Pray for us Children
In his letter to the community at Corinth, Paul pleads in his own defense. He has been misunderstood and the accusations sting. After all, he founded the community and lived there. This was no quick stop on a road trip; Corinth remains close to Paul’s heart. Like a parent, he fears for his children taken in by flashy preachers. Are they as spineless as Eve? From a distance, Paul bellows love and threats.
His words reach into our lives. We have known the ungrateful child, the complaining congregation, scolding clerics, the helplessness of being far away. We have been besieged by noise and division.
Sometimes at Mass, we are surprised to find our hand taken by the stranger next to us. It’s time to pray. The words are familiar and nothing is missing. Swaying slightly, voices merge, our hopes rise together. Flesh meets flesh and we become one body as we call upon You, who belong to all.

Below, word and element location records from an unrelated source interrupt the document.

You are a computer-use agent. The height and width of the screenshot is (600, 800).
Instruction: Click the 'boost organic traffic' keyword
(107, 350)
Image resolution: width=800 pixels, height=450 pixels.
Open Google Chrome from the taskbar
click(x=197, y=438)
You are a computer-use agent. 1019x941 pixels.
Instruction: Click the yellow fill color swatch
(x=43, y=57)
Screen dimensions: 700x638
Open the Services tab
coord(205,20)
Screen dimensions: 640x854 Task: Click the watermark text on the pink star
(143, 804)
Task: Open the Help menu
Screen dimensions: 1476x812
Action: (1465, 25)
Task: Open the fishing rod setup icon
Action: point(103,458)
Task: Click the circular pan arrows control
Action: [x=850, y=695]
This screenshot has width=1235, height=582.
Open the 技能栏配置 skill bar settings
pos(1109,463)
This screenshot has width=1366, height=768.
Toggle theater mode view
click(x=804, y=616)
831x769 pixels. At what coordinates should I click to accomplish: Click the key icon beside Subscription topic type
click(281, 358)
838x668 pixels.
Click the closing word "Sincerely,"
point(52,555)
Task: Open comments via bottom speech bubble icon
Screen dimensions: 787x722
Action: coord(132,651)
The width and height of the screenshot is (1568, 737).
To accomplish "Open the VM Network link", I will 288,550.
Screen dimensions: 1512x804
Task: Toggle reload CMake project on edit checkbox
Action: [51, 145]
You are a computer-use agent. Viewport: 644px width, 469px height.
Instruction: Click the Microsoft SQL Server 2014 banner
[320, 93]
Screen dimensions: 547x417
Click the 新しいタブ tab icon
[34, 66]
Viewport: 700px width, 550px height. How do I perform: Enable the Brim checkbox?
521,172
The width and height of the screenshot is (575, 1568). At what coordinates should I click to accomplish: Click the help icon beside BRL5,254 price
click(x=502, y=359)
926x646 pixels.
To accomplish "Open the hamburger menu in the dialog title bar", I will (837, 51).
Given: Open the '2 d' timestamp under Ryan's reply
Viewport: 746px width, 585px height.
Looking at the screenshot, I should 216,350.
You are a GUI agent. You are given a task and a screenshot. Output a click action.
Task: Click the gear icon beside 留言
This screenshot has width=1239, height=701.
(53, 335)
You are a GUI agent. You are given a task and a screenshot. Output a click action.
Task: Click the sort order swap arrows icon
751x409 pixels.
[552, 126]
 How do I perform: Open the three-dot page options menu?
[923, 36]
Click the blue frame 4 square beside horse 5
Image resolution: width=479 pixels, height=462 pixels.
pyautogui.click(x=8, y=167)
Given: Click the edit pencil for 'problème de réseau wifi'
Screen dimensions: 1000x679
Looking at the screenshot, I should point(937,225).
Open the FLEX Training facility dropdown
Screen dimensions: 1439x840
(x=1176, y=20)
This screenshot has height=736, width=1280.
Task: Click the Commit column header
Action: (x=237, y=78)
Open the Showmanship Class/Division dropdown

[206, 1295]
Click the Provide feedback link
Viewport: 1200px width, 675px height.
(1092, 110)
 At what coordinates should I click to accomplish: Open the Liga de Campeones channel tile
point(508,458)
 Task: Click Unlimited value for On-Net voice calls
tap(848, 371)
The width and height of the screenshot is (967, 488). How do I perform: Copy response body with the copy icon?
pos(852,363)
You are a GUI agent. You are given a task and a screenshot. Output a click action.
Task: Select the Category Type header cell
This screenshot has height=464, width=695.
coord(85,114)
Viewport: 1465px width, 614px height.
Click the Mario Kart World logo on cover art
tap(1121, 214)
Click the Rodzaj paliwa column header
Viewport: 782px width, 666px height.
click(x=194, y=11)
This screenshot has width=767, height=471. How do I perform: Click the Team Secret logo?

Pray, says Jesus, and keep it simple. We aren’t judged by eloquence but by desire. Augustine noted seven petitions in the Lord’s Prayer: three concern God and four address our needs. Father, show us your grandeur, establish your kingdom, and reveal your will. Feed us, forgive us, do not test us harshly, and bring us back from trouble.
Like a parent, Jesus closes with a reminder: remember to forgive others if you hope to be forgiven. And Paul beseeches: God knows, I love you.